Python garbage collection

51,082

Solution 1

You haven't provided enough information - this depends on the specifics of the object you are creating and what else you're doing with it in the loop. If the object does not create circular references, it should be deallocated on the next iteration. For example, the code

for x in range(100000):
  obj = " " * 10000000

will not result in ever-increasing memory allocation.

Solution 2

I think this is circular reference (though the question isn't explicit about this information.)

One way to solve this problem is to manually invoke garbage collection. When you manually run garbage collector, it will sweep circular referenced objects too.

import gc

for i in xrange(10000):
    j = myObj()
    processObj(j)
    #assuming count reference is not zero but still
    #object won't remain usable after the iteration

    if !(i%100):
        gc.collect()

Here don't run garbage collector too often because it has its own overhead, e.g. if you run garbage collector in every loop, interpretation will become extremely slow.

Solution 3

This is an old error that was corrected for some types in python 2.5. What was happening was that python was not so good at collecting things like empty lists/dictionaries/tupes/floats/ints. In python 2.5 this was fixed...mostly. However floats and ints are singletons for comparisons so once one of those is created it stays around as long as the interpreter is alive. I've been bitten by this worst when dealing with large amount of floats since they have a nasty habit of being unique. This was characterized for python 2.4 and updated about it being folded into python 2.5

The best way I've found around it is to upgrade to python 2.5 or newer to take care of the lists/dictionaries/tuples issue. For numbers the only solution is to not let large amounts of numbers get into python. I've done it with my own wrapper to a c++ object, but I have the impression that numpy.array will give similar results.

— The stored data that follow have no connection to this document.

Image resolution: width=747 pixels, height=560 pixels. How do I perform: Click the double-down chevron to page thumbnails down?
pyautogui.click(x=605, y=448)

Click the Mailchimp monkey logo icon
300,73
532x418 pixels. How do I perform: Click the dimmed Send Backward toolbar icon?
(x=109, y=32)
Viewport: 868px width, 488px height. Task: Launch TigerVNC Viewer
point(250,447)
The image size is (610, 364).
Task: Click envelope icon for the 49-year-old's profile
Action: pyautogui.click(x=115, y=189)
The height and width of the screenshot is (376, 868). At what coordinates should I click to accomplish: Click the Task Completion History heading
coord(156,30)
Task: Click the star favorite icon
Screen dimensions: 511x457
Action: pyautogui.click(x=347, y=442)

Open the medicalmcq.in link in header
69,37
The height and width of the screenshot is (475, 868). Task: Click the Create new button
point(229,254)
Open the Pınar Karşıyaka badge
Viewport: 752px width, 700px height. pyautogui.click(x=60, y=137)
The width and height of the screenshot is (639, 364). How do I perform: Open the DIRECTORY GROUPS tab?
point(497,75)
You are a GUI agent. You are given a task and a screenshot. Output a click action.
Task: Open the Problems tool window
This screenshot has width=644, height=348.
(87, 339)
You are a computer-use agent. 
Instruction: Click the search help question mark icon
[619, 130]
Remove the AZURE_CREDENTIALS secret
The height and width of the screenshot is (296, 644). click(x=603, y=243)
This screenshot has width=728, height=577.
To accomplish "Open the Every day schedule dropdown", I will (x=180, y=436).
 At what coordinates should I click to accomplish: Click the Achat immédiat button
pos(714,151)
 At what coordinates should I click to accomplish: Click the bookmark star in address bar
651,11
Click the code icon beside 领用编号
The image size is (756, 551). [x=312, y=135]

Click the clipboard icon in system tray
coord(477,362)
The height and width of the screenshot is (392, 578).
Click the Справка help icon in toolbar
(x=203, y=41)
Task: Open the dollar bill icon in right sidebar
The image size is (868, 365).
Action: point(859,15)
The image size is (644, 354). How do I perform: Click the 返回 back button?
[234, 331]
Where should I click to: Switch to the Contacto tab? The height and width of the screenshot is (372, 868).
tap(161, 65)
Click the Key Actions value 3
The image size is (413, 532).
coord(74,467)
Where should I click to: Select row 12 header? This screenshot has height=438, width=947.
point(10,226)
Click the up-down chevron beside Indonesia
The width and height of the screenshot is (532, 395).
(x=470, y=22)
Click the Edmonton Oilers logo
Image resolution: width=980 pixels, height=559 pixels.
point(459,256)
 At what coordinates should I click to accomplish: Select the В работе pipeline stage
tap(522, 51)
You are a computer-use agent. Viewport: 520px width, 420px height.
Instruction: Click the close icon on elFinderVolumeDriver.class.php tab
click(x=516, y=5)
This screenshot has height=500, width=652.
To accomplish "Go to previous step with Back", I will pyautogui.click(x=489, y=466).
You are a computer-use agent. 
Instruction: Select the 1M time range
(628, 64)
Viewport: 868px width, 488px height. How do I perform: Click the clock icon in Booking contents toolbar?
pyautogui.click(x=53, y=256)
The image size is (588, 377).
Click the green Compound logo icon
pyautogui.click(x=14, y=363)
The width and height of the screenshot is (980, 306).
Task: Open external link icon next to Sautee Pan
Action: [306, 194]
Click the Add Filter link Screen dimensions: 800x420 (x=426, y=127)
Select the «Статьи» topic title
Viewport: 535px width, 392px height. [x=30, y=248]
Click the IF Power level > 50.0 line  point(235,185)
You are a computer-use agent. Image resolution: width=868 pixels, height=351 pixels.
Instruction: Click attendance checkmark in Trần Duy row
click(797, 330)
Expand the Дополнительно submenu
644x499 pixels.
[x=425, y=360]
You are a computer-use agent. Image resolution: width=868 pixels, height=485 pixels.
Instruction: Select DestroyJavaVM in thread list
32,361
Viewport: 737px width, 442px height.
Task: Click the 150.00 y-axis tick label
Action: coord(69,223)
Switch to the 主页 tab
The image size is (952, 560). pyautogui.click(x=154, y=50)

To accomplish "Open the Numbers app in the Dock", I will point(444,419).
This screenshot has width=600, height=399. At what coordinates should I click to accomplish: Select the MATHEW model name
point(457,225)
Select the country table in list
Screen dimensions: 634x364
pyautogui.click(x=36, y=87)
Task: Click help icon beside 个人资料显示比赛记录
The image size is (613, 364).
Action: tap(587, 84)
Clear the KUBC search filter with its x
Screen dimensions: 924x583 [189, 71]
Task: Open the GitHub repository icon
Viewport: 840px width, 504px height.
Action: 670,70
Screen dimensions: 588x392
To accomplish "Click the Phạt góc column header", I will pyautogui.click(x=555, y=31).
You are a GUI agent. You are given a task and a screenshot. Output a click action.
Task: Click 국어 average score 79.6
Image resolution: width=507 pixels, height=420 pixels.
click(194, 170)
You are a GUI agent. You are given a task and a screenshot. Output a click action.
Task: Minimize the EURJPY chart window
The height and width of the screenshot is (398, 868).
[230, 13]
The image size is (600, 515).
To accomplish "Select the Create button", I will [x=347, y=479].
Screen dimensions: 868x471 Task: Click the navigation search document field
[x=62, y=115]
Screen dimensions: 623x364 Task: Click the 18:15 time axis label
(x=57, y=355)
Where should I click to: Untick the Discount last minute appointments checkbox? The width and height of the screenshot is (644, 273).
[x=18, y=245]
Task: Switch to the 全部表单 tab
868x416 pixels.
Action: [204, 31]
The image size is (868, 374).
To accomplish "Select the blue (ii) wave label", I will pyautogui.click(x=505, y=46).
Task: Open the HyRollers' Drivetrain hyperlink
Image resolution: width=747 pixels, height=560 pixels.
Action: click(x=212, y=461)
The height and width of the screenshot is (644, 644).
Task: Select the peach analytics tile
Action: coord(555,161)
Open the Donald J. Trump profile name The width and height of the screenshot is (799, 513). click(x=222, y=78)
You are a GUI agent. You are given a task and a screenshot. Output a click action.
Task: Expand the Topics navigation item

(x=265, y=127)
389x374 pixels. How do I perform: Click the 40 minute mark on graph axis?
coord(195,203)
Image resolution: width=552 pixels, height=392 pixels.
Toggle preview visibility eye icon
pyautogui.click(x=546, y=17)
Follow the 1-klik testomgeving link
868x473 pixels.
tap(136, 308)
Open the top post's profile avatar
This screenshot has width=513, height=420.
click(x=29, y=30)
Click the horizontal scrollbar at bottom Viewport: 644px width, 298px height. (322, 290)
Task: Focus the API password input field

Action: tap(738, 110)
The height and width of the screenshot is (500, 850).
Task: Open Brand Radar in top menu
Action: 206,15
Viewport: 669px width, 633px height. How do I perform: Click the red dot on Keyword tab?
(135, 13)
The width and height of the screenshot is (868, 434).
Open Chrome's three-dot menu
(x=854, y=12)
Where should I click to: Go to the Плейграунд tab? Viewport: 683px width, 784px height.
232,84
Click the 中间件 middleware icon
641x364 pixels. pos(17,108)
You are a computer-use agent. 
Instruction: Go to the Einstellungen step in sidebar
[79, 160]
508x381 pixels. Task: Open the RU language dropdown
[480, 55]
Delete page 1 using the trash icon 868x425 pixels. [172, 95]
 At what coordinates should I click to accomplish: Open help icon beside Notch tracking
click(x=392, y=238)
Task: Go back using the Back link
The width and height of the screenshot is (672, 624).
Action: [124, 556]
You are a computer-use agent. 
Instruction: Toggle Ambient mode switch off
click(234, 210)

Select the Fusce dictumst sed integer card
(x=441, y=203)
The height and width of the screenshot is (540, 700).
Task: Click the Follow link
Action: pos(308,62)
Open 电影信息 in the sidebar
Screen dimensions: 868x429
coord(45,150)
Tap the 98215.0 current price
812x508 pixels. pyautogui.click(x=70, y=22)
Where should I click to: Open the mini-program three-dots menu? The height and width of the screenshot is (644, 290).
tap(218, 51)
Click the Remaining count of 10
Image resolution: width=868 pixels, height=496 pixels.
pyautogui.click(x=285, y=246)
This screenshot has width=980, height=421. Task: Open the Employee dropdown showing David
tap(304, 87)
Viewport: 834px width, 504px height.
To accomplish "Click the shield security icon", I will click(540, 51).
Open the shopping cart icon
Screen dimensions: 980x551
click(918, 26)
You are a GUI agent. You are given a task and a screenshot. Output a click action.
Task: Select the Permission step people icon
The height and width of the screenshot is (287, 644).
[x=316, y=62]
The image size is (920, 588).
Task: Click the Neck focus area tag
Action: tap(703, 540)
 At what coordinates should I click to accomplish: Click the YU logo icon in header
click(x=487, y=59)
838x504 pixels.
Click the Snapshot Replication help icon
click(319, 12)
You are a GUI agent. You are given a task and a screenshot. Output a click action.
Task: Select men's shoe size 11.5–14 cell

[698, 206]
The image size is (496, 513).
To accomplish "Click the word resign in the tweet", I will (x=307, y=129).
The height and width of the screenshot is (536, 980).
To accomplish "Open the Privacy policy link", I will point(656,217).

As a post script I have no idea what has happened to this in python 3, but I'm suspicious that numbers are still part of a singleton. So the memory leak is actually a feature of the language.

Solution 4

If you're creating circular references, your objects won't be deallocated immediately, but have to wait for a GC cycle to run.

You could use the weakref module to address this problem, or explicitly del your objects after use.

Solution 5

I found that in my case (with Python 2.5.1), with circular references involving classes that have __del__() methods, not only was garbage collection not happening in a timely manner, the __del__() methods of my objects were never getting called, even when the script exited. So I used weakref to break the circular references and all was well.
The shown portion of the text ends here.